Jumping the Puddle- Part 6
11 April 2008 | 04? 37S, 133? 32'W
Day 21 00? 41S, 131? 16'W
Well, here we are in the Southern Hemisphere. looks a lot like the Northern Hemisphere. Bunch of water to my left. Bunch of water to my right. Bunch of water. well, you get the idea. But we KNOW we're in the Southern Hemisphere, and that does feel like an accomplishment. It's also been pretty cool watching the night sky as the constellations change slowly as we journey south.
In fact, my dad asked what it was like to be sitting all alone under the stars in the middle of the night. It's a lot of things: beautiful, peaceful, awe-inspiring. In fact, for John that first night watch is his favorite time of day. the girls are in bed and all domestic responsibilities are done for the day. Nothing to do but sit back and enjoy the night sky. (except trim the sails, check the self-steering, watch our course, quiet down each new bang, squeak and rattle.)
Sometimes when the moon is up you don't see as many stars, of course. But the sky is no less beautiful with the moon glow playing across the water out to the horizon. And, if the moon and stars aren't enough (isn't that a song?) you can often see the phosphorescent glow that gets activated when tiny microorganisms with bioluminescent properties get stirred up in the water. Most often we see it in a simple midnight flush of the toilet. It looks like little stars swirling around the bowl (we use sea water to flush). Other times you might see what looks like a green torpedo racing toward your boat only to discover the organisms are being moved by a dolphin approaching. And fairly often the ship's bow seems to scatter what looks like handfuls of glowing emeralds along her wake. It's really a magical sight.
As far as today goes the winds started out very light but have picked up to a steady 12-14 knots.
Day 22 02? 33S, 132? 07'W
Here it is. THREE WEEKS since we left Ixtapa, Mexico! And probably another 6 days to go. Okay, so it's taken us a bit longer than we thought it would. Losing our whisker pole really hurt our ability to go deep downwind. and the wind being predominantly from the northeast in those early days (and us wanting to go southwest) meant that we were couldn't run the rhumbline.

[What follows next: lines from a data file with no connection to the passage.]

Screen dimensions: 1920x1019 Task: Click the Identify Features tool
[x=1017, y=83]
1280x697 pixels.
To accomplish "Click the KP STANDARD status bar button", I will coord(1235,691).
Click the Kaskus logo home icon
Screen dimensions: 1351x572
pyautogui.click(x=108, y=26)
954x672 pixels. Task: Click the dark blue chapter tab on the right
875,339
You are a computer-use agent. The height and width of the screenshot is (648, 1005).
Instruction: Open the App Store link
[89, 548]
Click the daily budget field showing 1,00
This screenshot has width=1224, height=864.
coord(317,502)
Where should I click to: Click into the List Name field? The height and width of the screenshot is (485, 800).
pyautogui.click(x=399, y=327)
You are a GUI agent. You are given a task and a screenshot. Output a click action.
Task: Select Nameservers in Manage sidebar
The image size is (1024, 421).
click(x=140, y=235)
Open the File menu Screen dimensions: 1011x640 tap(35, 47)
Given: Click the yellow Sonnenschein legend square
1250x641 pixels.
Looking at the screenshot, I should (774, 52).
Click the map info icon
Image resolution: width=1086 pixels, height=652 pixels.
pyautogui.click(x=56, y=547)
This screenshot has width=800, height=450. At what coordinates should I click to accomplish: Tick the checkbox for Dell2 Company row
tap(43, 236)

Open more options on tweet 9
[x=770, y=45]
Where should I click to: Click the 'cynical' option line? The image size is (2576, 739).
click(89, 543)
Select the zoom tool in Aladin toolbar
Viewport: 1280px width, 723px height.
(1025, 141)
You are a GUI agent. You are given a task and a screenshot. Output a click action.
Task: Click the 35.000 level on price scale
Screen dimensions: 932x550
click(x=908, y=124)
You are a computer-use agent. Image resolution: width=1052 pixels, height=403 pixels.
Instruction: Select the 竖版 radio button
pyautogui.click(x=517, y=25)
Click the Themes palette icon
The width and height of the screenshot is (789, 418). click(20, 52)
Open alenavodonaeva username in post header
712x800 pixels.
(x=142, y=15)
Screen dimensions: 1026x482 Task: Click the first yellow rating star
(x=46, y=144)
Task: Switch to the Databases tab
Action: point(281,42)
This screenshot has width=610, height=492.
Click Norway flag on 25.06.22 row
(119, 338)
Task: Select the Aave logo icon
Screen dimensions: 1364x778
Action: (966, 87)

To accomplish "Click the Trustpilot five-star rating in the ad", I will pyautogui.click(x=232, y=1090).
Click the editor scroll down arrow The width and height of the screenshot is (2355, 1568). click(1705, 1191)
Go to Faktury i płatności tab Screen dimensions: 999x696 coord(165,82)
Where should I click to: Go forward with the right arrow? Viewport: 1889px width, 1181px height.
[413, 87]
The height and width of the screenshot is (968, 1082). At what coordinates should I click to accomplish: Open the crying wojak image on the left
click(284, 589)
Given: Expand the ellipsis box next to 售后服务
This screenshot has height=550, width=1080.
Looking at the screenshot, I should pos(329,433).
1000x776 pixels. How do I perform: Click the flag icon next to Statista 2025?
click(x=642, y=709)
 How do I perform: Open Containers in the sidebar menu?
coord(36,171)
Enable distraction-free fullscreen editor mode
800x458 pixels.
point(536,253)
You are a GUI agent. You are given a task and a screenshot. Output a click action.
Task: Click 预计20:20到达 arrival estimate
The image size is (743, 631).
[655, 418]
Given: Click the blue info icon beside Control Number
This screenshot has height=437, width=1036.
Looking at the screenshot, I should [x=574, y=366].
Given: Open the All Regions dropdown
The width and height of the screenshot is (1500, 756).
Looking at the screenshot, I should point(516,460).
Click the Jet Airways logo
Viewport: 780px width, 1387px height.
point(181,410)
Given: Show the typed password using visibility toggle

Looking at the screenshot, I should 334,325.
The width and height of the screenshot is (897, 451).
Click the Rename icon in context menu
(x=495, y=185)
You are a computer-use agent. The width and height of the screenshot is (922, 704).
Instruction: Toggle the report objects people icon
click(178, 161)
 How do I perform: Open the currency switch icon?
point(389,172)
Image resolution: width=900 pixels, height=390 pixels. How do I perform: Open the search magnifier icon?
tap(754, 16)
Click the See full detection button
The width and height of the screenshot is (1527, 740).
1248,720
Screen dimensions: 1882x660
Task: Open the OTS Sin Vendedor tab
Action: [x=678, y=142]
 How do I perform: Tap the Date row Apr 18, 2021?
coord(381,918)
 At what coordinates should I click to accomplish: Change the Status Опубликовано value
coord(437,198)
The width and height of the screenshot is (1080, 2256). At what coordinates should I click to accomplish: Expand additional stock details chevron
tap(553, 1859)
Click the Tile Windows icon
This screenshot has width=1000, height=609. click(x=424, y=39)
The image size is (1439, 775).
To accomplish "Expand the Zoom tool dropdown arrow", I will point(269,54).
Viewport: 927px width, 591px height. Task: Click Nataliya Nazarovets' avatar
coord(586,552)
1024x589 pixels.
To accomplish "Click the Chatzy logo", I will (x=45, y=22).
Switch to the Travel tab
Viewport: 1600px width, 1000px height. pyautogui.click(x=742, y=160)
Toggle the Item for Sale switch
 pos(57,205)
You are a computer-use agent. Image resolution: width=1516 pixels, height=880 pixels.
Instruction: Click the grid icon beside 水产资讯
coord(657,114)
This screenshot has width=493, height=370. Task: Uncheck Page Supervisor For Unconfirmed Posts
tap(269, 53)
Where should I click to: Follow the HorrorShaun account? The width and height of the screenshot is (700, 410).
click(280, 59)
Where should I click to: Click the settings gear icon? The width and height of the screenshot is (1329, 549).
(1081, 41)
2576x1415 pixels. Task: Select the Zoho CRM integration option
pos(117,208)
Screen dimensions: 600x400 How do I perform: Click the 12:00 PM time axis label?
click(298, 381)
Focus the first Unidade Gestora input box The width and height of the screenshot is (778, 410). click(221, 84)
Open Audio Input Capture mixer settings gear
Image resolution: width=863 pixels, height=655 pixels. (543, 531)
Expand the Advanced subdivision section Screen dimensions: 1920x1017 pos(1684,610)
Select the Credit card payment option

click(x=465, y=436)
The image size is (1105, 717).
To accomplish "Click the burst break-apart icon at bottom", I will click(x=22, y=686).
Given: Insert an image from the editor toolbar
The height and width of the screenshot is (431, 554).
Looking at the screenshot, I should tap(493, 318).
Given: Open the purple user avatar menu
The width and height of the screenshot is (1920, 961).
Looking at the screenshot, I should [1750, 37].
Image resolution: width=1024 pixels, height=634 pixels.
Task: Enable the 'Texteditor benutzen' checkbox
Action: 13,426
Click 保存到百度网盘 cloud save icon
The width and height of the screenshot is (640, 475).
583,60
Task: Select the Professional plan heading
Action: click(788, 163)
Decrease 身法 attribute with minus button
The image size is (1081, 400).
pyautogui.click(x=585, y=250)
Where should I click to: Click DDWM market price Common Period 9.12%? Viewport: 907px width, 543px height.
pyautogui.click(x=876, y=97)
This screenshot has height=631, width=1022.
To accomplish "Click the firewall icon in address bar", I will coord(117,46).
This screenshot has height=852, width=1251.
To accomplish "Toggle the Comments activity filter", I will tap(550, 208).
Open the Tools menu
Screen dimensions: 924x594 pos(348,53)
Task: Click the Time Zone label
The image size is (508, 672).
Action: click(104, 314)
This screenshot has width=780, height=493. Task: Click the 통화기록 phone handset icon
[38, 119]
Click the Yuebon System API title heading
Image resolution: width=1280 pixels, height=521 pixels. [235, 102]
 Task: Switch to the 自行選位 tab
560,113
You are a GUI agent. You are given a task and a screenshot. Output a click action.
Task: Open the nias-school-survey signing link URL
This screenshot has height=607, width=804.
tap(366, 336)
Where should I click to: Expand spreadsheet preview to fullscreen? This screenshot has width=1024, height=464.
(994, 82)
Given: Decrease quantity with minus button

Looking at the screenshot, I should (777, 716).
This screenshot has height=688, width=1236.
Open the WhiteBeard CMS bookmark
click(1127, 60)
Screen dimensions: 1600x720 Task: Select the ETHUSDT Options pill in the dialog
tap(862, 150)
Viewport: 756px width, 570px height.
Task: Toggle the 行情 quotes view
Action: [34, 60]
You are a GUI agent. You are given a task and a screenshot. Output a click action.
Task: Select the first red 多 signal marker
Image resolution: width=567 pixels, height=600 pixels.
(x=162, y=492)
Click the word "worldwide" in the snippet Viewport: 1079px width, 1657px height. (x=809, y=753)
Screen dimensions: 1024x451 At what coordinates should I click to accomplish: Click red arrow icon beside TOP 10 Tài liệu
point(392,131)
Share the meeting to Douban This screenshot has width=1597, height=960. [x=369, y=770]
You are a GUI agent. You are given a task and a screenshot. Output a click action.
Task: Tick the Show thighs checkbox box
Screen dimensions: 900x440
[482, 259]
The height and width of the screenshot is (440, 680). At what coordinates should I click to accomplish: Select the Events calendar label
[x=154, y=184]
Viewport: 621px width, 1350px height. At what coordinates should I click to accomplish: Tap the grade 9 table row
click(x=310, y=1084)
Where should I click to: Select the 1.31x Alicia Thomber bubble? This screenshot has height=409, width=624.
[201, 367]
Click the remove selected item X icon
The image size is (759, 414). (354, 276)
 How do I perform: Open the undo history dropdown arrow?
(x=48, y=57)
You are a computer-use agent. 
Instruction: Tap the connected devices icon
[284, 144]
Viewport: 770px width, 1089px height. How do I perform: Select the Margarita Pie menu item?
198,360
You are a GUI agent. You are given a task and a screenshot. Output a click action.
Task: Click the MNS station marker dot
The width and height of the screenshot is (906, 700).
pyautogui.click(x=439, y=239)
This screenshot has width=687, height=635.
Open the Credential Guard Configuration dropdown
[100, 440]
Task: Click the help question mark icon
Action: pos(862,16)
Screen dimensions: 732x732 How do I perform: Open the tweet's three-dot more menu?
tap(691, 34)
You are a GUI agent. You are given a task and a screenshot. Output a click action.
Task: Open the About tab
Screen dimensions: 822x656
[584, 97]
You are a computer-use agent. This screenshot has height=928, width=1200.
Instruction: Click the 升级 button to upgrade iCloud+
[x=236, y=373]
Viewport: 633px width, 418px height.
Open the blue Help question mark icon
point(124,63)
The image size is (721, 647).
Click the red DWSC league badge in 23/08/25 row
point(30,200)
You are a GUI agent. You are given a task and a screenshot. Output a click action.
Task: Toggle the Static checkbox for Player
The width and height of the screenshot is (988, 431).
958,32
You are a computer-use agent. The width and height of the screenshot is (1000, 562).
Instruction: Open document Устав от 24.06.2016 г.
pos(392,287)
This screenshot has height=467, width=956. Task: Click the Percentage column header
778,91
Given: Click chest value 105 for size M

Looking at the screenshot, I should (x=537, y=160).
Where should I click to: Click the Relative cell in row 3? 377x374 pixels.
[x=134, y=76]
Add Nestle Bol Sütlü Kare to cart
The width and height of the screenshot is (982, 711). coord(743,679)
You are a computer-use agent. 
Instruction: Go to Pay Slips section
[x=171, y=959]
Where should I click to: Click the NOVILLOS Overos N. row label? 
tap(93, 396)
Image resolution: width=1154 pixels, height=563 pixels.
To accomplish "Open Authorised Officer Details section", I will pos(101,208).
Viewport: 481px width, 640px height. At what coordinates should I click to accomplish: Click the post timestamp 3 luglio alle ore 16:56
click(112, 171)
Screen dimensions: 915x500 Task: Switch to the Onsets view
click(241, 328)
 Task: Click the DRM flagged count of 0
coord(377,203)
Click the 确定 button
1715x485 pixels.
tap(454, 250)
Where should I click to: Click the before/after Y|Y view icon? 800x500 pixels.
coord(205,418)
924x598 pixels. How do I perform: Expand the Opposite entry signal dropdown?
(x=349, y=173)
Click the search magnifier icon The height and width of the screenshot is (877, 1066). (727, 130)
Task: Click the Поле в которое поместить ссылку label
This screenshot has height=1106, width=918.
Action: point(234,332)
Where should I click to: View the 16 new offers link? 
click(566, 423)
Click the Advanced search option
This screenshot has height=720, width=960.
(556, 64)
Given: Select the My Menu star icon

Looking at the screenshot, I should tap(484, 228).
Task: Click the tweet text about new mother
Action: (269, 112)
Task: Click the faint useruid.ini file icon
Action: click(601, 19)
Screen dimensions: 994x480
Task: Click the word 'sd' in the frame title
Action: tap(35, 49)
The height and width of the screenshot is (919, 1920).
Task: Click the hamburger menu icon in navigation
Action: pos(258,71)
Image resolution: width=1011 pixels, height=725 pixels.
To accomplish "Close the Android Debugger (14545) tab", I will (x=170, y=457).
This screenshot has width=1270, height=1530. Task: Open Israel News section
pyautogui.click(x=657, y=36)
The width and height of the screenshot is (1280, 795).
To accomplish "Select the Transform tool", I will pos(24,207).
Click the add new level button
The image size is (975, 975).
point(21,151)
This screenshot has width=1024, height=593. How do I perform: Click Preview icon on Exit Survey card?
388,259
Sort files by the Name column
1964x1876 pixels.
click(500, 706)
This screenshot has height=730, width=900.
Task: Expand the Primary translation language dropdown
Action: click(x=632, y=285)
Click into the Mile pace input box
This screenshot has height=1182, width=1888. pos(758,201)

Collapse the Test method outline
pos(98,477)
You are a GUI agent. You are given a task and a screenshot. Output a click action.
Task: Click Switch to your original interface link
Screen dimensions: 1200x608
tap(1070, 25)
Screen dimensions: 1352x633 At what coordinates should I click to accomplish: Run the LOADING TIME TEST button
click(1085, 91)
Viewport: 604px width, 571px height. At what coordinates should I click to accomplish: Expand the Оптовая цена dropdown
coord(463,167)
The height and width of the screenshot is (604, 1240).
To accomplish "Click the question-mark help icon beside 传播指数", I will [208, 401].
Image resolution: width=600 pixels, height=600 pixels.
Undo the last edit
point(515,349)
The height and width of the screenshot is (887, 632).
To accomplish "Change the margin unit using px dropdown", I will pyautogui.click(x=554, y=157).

Oh well, the wind is good today, 12-15 knots from the east. We're making good speed now with a full jib, staysail and slightly reefed main. And we're heading straight toward Fatu Hiva. So all is good. Until.
John starts up the genset to run our watermaker. The watermaker almost immediately shut down due to a pressure issue and John realized that there was no cooling water coming from the genset's exhaust. Very bad. Turns out the impeller practically disintegrated (not unheard of) and needed to be replaced. Something ideally done in a calm anchorage or at a dock rather than on a pitching, rolling, heaving sea. Of course John had a spare. Fortunately he had TWO because the first one- which was supposed to be an OEM part- did not fit! How annoying. Luckily the second was made by Westerbeke and fit just as it should.
And just as he finished that to start up the watermaker again, the watermaker decided it needed an oil change. Poor John! All I could offer him was encouragement (as I sat in the cockpit reading my book).
Day 23 04? 37S, 133? 32'W
Things are going really good. The winds have been so consistent that we have reached this sailor's nirvana: "set it and forget it". We haven't had to adjust the sails or the self-steering for about 48 hours now, and we just keep tracking along toward the islands. Other than the rocking motion from the swell (yep, it's baaaack) things are looking good.
Hard to believe that we're almost there. we've definitely developed a routine to life at sea...
We're still on Ixtapa time and every morning at 9:00 (which is looking more and more like 6:00 am) we tune into what we call the "Shambala" net. This allows us to track other boats around us along with the conditions they're experiencing. The girls wake up a bit after that and we have breakfast, usually in the cockpit.
We've only done school a few times, the boat's motion just hasn't been conducive, but the girls generally play some sort of game (school, restaurant, "help people") until lunch while John and I strategize about the course, the sails, etc.
After lunch one of us will generally try to get a nap in while the other stands watch (basically monitor the boat's speed, position, course and sails while keeping a look out for traffic. as if!) Around 4:00 John runs the genset to power the watermaker and recharge the batteries. This is also the girls chance to watch one video on the TV while the genset is powering it.
At 6:00 we have another "Shambala" net and then the "Pacific Puddle Jump" net at 6:30, followed by dinner. (Even though it's probably only 4:00 local time we've elected to stay on Ixtapa time until we make landfall. it just seems easier that way.)
After dinner we have "reading hour" where we all sit up in the cockpit reading our books and then the girls get ready for bed. It's still light at 9:00 and the girls gripe a bit about being sent off to bed during the day, but I read them "Harry Potter" and let them play their Leapsters until around 10:00 (which remember is probably only 7:00 local but, hey, we're whupped!)
John takes the first watch and I go to bed. I come up around 1:00 or 2:00 am to take over and 3 or 4 hours later he comes up for his turn. And before we know it, it's sunrise and time for the morning radio net.